Les rêveurs de la Genèse
Il était une fois un jeune homme, Jacob. Au cours d’un voyage, seul, il campe dans un endroit très sec. Il ne trouve qu’une pierre comme oreiller mais il arrive quand même à s’endormir. Et là, il fait un rêve : il voit une échelle qui relie la terre et le ciel, et des anges qui s’en servent pour monter et descendre. Tout d’un coup, le Seigneur est près de lui, et il lui promet, texto, une terre et des enfants, comme à Abraham.
« La terre sur laquelle tu es couché, je la donne à toi et ta descendance. Ta descendance deviendra nombreuse comme la poussière du sol (…) et tous les clans de la terre se béniront par toi et par ta descendance. » (Genèse 28, 13c-14)
Puis le Seigneur lui fait la promesse de sa présence attentive et efficace sur le chemin qui sera le sien. A la lecture de ce récit, nous n’avons pas de doute : le songe de Jacob est bien un moyen que le Seigneur prend pour lui communiquer un message.
Quelques années plus tard, Joseph, le onzième fils de Jacob, est aussi sujet aux songes (Genèse 37, 5-11), et ses frères jaloux n’ont aucun mal à les interpréter : pour qui se prend-il, celui-là ? Il rêve que nous nous prosternions devant lui… et puis quoi encore ? D’où le surnom ironique qu’ils lui donnent : « l’homme aux songes » (Genèse 37, 19).
D’autres songes bibliques sont plus obscurs et ont besoin d’une interprétation. Par exemple, lorsque les compagnons d’infortune de Joseph, en prison, se réveillent de mauvaise humeur, et que celui-ci les écoute raconter leurs songes respectifs (Genèse 40). Son interprétation s’avérera juste pour chacun d’eux quelques jours plus tard. Et de même deux ans après, pour les songes de Pharaon annonçant sept années d’abondance suivies de sept années de famine (Genèse 41).

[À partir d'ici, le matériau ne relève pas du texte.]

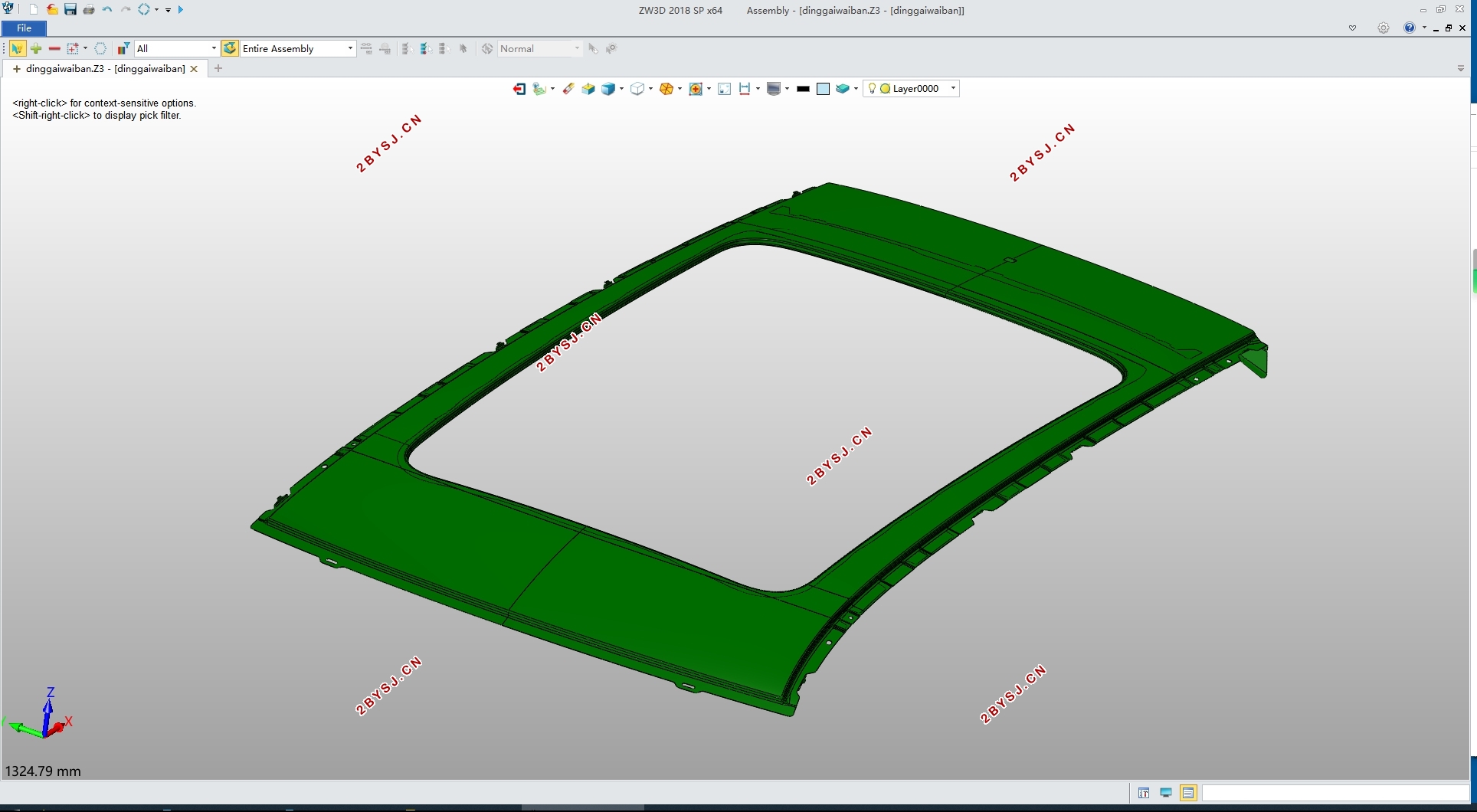The width and height of the screenshot is (1477, 812).
Task: Expand the Layer0000 layer dropdown
Action: click(953, 89)
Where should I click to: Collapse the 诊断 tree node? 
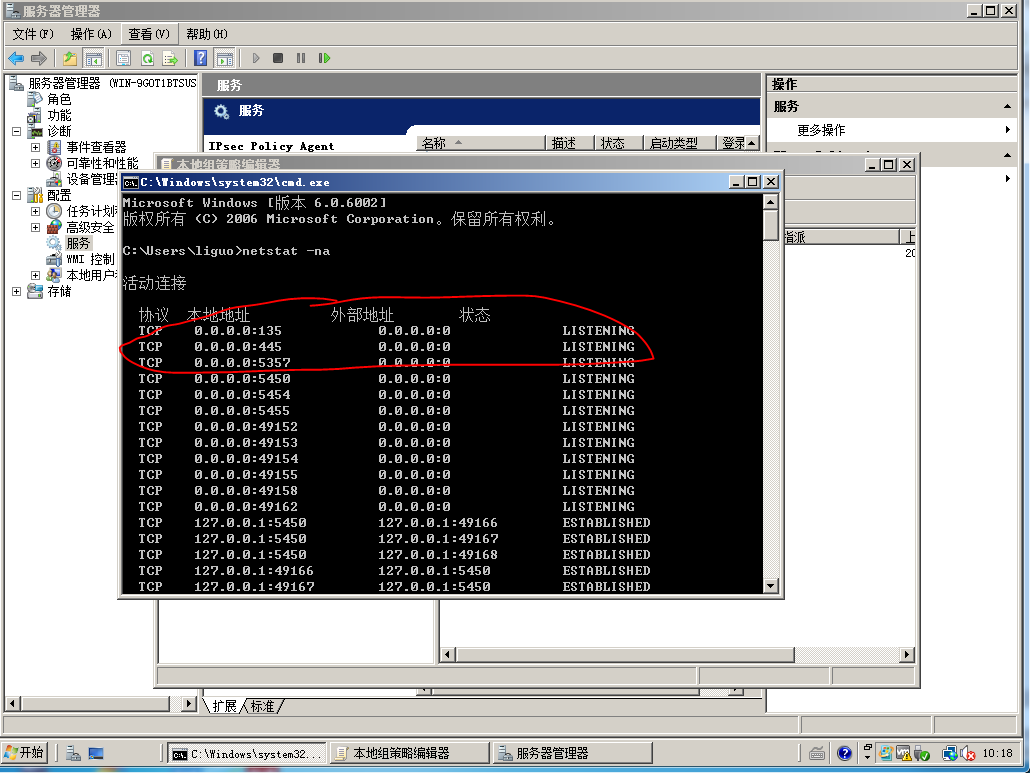(16, 131)
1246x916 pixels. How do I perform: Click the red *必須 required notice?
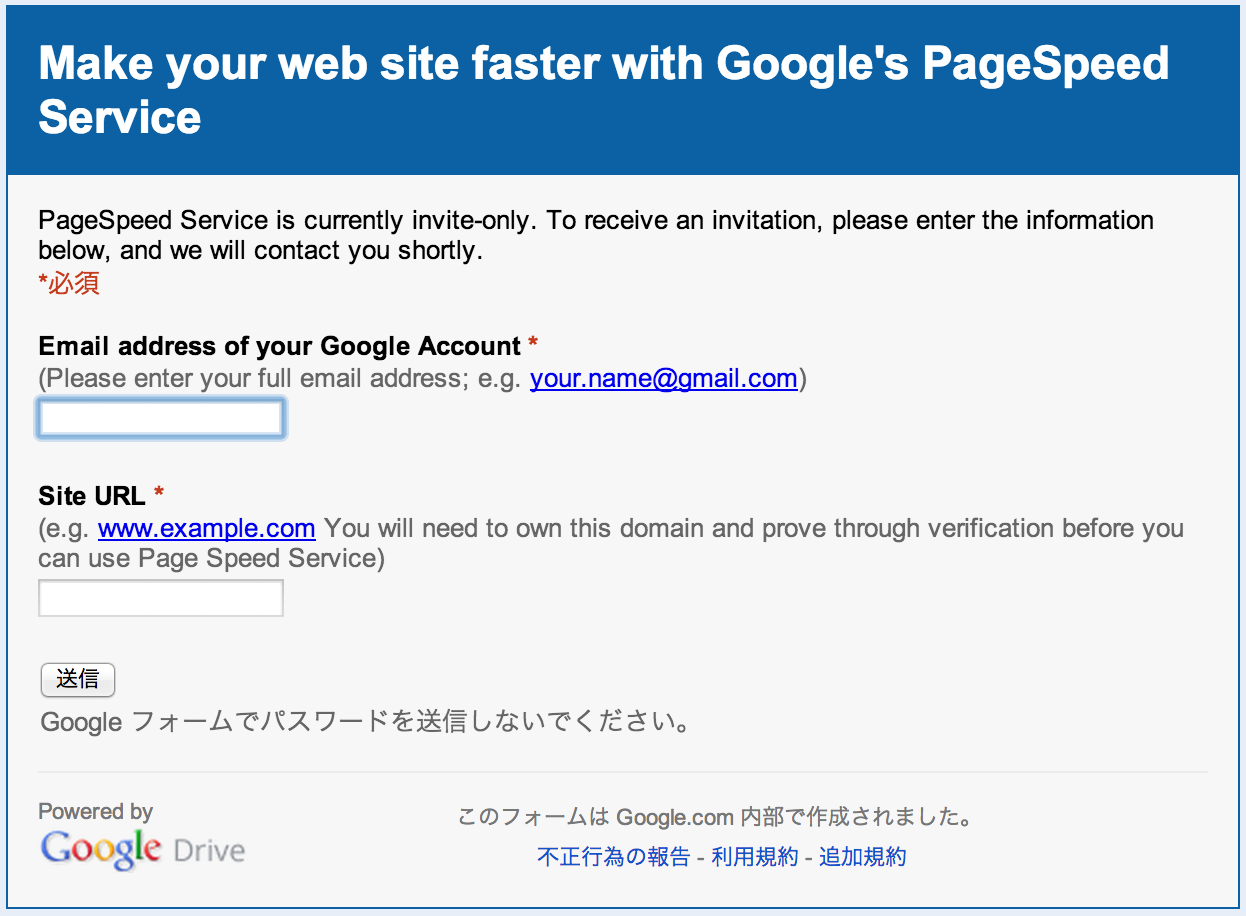click(x=69, y=284)
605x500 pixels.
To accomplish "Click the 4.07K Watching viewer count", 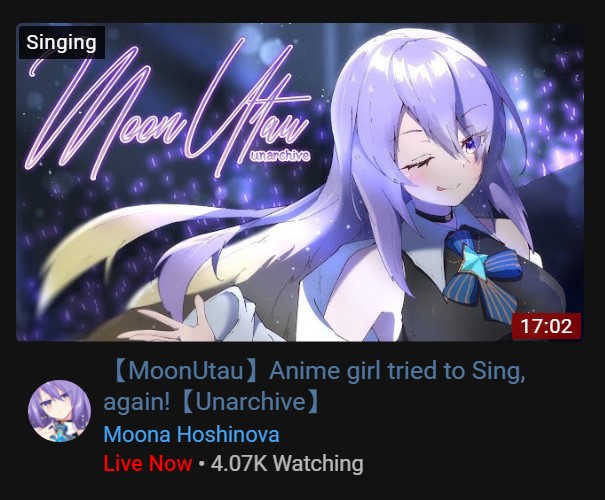I will pyautogui.click(x=287, y=463).
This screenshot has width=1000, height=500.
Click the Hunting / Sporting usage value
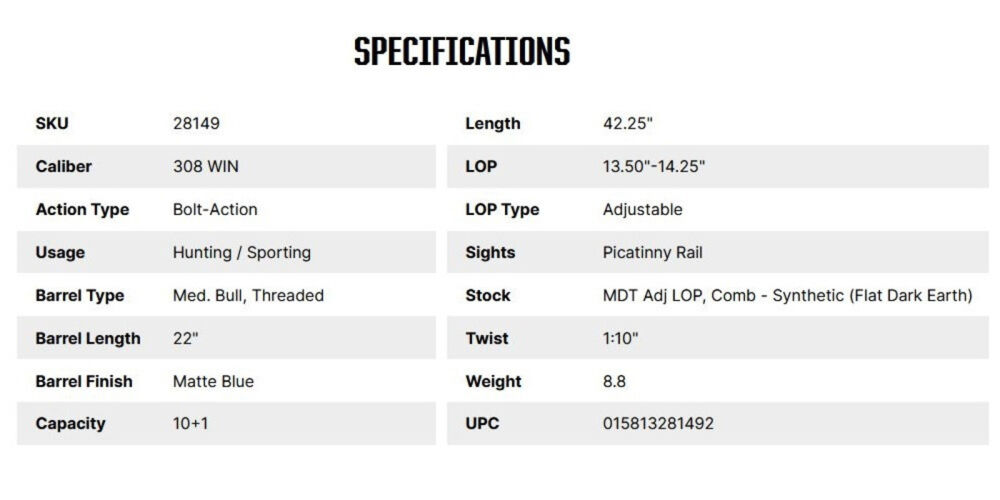pyautogui.click(x=241, y=253)
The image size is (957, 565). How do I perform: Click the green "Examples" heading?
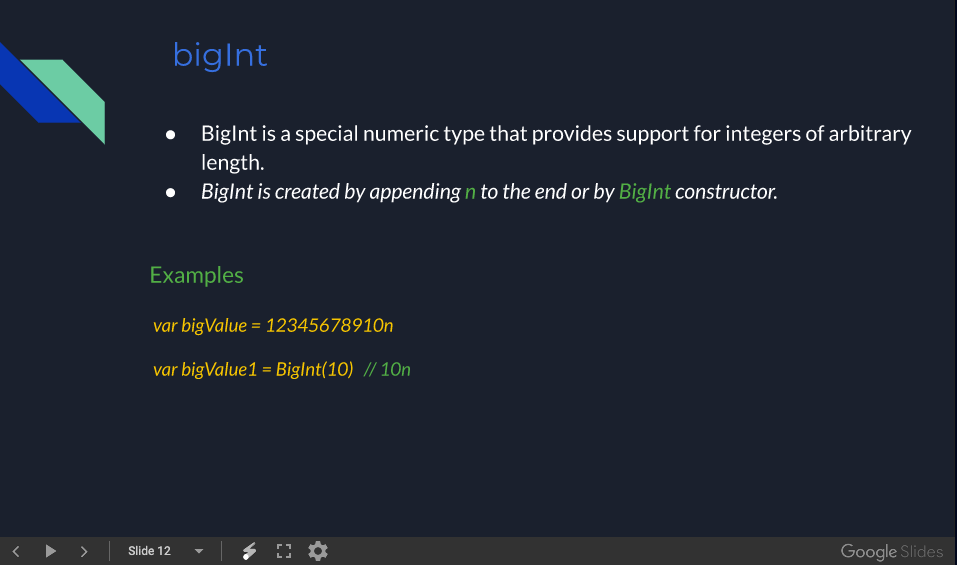[196, 275]
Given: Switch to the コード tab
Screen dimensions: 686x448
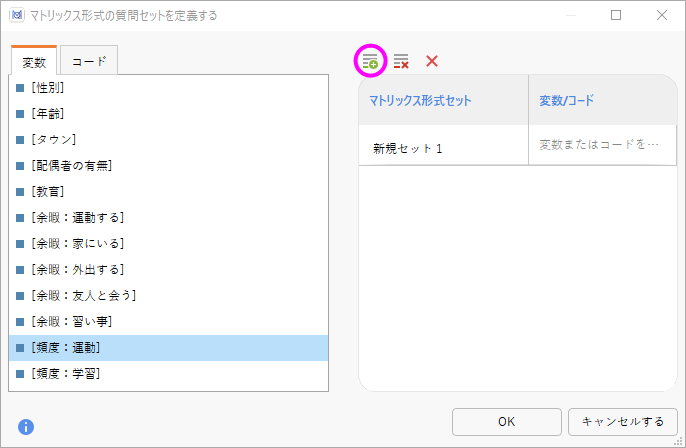Looking at the screenshot, I should (89, 61).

Les rêveurs dans le reste de la Bible
Un peu plus loin dans la bibliothèque qu’est la Bible, le livre du Deutéronome nous met en garde contre les « faiseurs de songes » (Deutéronome 13, 2) qui utilisent des signes ou des prodiges pour dire :
« Allons à la rencontre d’autres dieux que tu ne connais pas, et servons-les ! » (Deutéronome 13, 3)
Finalement, même si un signe se réalisait, il n’aurait aucune valeur s’il ne conduisait pas au Seigneur que connaît déjà le peuple. Dieu s’est manifesté par les signes et les prodiges qu’il leur a donnés à voir et à vivre, à commencer par leur sortie de la situation d’esclavage en Égypte.
Ensuite, les grands prophètes Isaïe, Jérémie et Ezéchiel, se méfient des songes mensongers, qui ne viennent de Dieu ni ne mènent à lui.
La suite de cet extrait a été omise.